Back in January ID/Lab initiated an industry wide response to proposed changes to the Australian Standards of Wayfinding. If the changes will go ahead as presented in the Draft then this will have a drastic impact on the design options for future building projects for architecture, landscaping, interiors and signage.
We promised to share an open letter - which was put together as a group response , with input from all - on our blog, expressing concerns from the Design Industry to the Draft, as addressed to higher levels.
On 3 March 2016 the following letter was sent to the CEO and the Executive Team of Standards Australia:
3 March 2016
To the CEO and Executive of Standards Australia
Dr Bronwyn Evans
Chief Executive Officer
We write to express our concern in regard to Draft Standard DRAS 1428.4.2:2015 Design for access and mobility. Part 4.2: Wayfinding.
We appreciate that considerable time and effort has been spent in drafting this document, however we see the principles embodied in this Draft Standard as a backward step in assisting the disability sector that it focuses on as well as the community at large.
We do not believe the Australian community needs this Standard and do not see how this Standard would provide a Net Benefit.
The standard is intended to be part of the existing suite of AS1428 Standards that address design for access and mobility and has been prepared by Standards Australia Committee
ME-064, Access for People with Disabilities.
The new Draft Standard prescribes a network of specific elements incorporating tactile (raised) lettering and Braille messages and delineated pathways that are marked by
changes in surface colour or texture into a building or public place.
These elements are intended to form part of the built environment. They are described as a Wayfinding System that is intended to assist blind and vision impaired people to circulate through any site independently.
Our concerns regarding the impact of this Standard are as follows:
It will have a significant impact on building design and there has been very
limited consultation with building design professionals in its development.
It focuses on prescriptive solutions for blind and vision impaired people only
rather than describing broad objectives to be achieved by good design.
It predetermines wayfinding design outcomes with one type of design approach with no recognition of new digital technology developments in signage and hand held devices.
This design approach mandates static technologies such as Braille
(developed in 1824) with no scope for new digital technologies.
It will benefit very few members of the community, for instance, we estimate the number of blind people who can read Braille is approximately 0.1% of the whole population of Australia, that is approximately 23,000 people and yet this Standard mandates Braille signage throughout all public places.
Many aspects of it are untested and unproven in the real world.
It will be difficult if not impossible to implement in large complex public environments where good wayfinding design is most needed.
It will effectively create two wayfinding systems for many public places - one that meets the requirements of this Standard and another visual system that sighted people would need to use.
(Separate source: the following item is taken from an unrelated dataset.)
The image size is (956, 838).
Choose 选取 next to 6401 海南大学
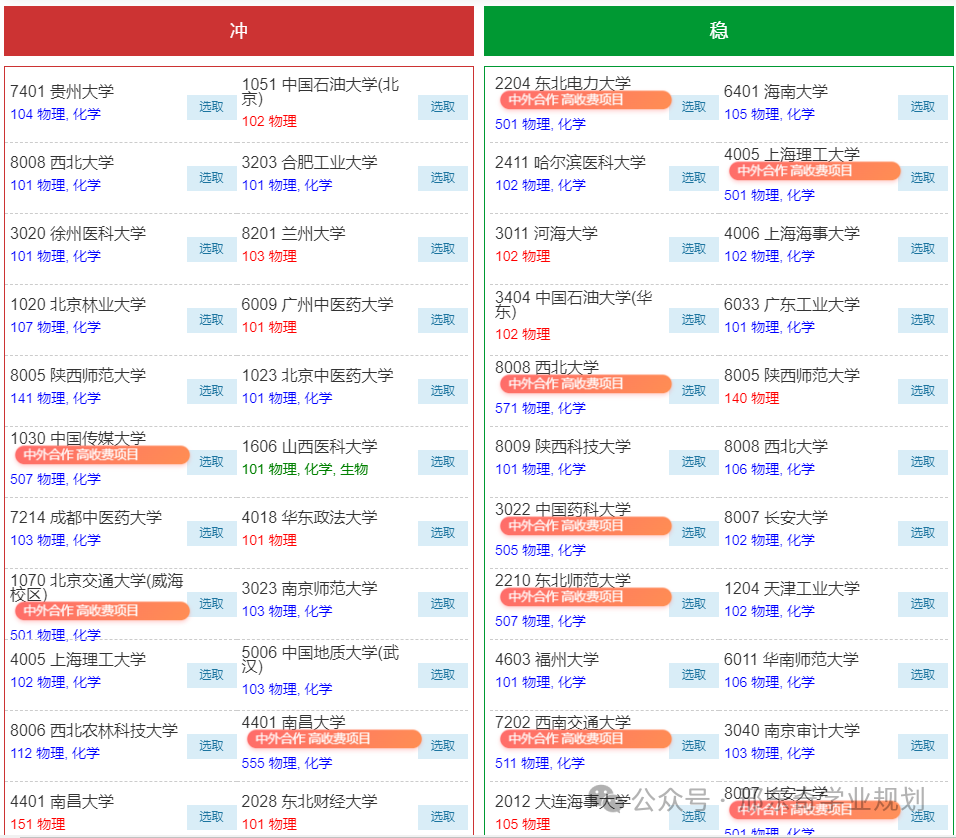tap(922, 107)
It will come at a significant financial cost, easily doubling the current costs of wayfinding signage systems.
The document is open to considerable interpretation which will create confusion, conflict and inefficiencies in its implementation.
The Draft Standard would have significant impact on a range of building design
professionals including Architects, Interior Designers and Landscape Architects.
We believe that this document does not meet Standards Australia’s own definition
of providing Net Benefit to the community as stated at standards.org.au.
Every Australian Standard, regardless of who develops it, must demonstrate
positive Net Benefit to the community as a whole. All Australian Standards
must provide a value or benefit that exceeds the costs likely to be imposed on suppliers, users and other parties in the community as a result of its development or adoption and implementation.
Also we note Standards Australia’s Seven Benefits of Standards as stated on the website
and point out that this Draft Standard is in direct conflict with item 2. Standards support Australian Innovation.
2. Standards support Australian innovation
Standards provide a platform on which to build new and exciting ideas. As our
world changes, new Standards are introduced to reflect the latest technologies, innovations and community needs - redundant Standards are discarded.
The public comment period for this Draft Standards has now closed. We hope that Standards Australia is able to thoughtfully assess the public feedback as well as consider more deeply the real world impacts and cost to benefit of this document.
Director. Jack Bryce Urban Design
Director. Best Group
Director. Büro North
Director. Peter Campbell Designs
Director. The Buchan Group
CEO. Frost Collective
Principal. Minale Tattersfield
Director. Brand Culture
Principal. Twolanes Creative.
Managing Director. Diadem
Director. Deuce Design
The companies represented here are prominent professional practices in the field of Wayfinding Design. We have contributed to many major public projects in Australia including transport, major hospitals, university campuses, sporting venues, city centres and civic places.
What is wayfinding? Wayfinding is the cognitive process that we all use to navigate and find our way around public places such as airports, hospitals, university campuses or city centres. This relies on reading all sorts of visual cues in the landscape combined with an organised well designed signage system.
Wayfinding design is a relatively new design discipline that is increasingly in demand in the building industry. As our built environments become larger and more complex, the requirement to keep people informed, connected and safe is always increasing.
Wayfinding design is based on understanding user needs that informs a strategic design solution that will bring order and clarity to a complex environment.